Yesterday City Council voted to deregulate taxis so they can better compete with Uber. Taxis aren't happy. But people haven't been happy with taxis for awhile.

City council voted yesterday to deregulate the taxi industry in El Paso to help companies compete with Uber. Taxi companies operating in El Paso could now pay less or not need to pay many city fees, inspections or permits that are currently required. Taxi company owners wanted the City to require fingerprint based background checks that other Texas cities like Austin have implemented. Even though so many tech companies are moving their business to the city, Austin is now the only major U.S. city that doesn't have a ride-sharing service.

Some people believe this is great. It will help taxi businesses in the city flourish, "level the playing field," and "public safety." But in reality, all your doing is bringing back problems from years ago and stopping local residents from earning income. Since Uber and Lyft left Austin last week, some bars in the city have reported 20% loss of income  this weekend alone. Thousand of Austinites are now out of a job that worked on their schedule and was flexible. Uber also gives incentives to their drivers to work during peak hours, for instance when bars are closing, and there is a large demand for rides.
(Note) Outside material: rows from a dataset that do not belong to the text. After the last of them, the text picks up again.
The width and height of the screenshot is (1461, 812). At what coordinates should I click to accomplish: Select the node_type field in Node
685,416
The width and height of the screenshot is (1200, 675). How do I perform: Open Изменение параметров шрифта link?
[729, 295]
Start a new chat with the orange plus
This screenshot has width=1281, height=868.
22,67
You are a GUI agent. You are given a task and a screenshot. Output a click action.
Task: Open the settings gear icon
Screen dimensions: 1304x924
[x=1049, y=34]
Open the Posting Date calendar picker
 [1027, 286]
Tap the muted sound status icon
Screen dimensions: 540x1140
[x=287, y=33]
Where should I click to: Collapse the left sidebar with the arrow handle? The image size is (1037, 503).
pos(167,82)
If taxis want to level the playing field with Uber, sad to say they're going to have to be the ones to do it. Uber gives their patrons great perks for the using the service. Drivers are reviewed and depending on how good the ride was, the better their score. Some drivers have water bottles, mints and other things in the car that riders can enjoy. It sounds silly but sometimes after a long night out, that water bottle is the best thing.

Not to mention the fact that Uber is willing to take you, no matter the distance. I live close to the bars I frequent, but walking in my heels on a night out isn't the best plan. Uber has a minimum amount that they charge and no matter the distance, they'll take you. This past weekend in Austin, a taxi driver was caught on camera forcibly removing a passenger from his vehicle allegedly because it was only a few blocks. The driver claimed he had another fare to pick up but there was none listed, according to the taxi company. The driver was fired by the company, and they did tell KXAN news that passengers were encouraged to report incidents like that to the company so they can be dealt with.

Lucky for El Paosans, our city isn't as big as Austin but the taxi to population ratio is still not where it should be. In the past when I've used taxis, I would spend a significant amount of time waiting for the car. Back in February, KVIA tested Uber and a taxi company to see which was faster and cheaper. The Uber was 15 minutes faster than the taxi and cost less ($30 taxi, $15.50 Uber). Now that is only a single instance and others could be different. One time I took an Uber and the driver was so slow, it took her awhile to get me a short distance, not to mention she got lost.

Another issue that was brought up was having people with diabilities use Uber. If we were able to embrace the company more, we could bring into the city Uber XL and Uber Access. Uber XL allows you to order larger vehicles, which could hold wheelchairs and has the space for it. Uber Access works with third party companies and vehicles so they can pick up motorized wheelchairs with ease.

City Council Representative Peter Svarbein and I don't see eye to eye on many issues (biggest being the new streetcars) but I couldn't help cheering when he brought up the issue of drunk driving in El Paso. "No one here can look me in the eye and say we don't have a drunk driving problem." And you know he's right. Last year, a report came out showing that 16% of El Paso adults were binge drinkers. According to TXDOT, in 2014 there were:

  • 21 Fatal Car Crashs
  • 26 Fatalities
  • 136 Possible Injury Crashes
  • 406 Non-Injury Crashes
  • 21 DWI Arrests Over New Year's Weekend Alone

The fact of the matter is that Uber has done a lot to make El Paso streets safer. It's convenient, easy to use, cheaper and lets consumers and drivers control the way they use the technology. Not to mention, I love those late night trips to Whataburger with my Uber drivers. They get me.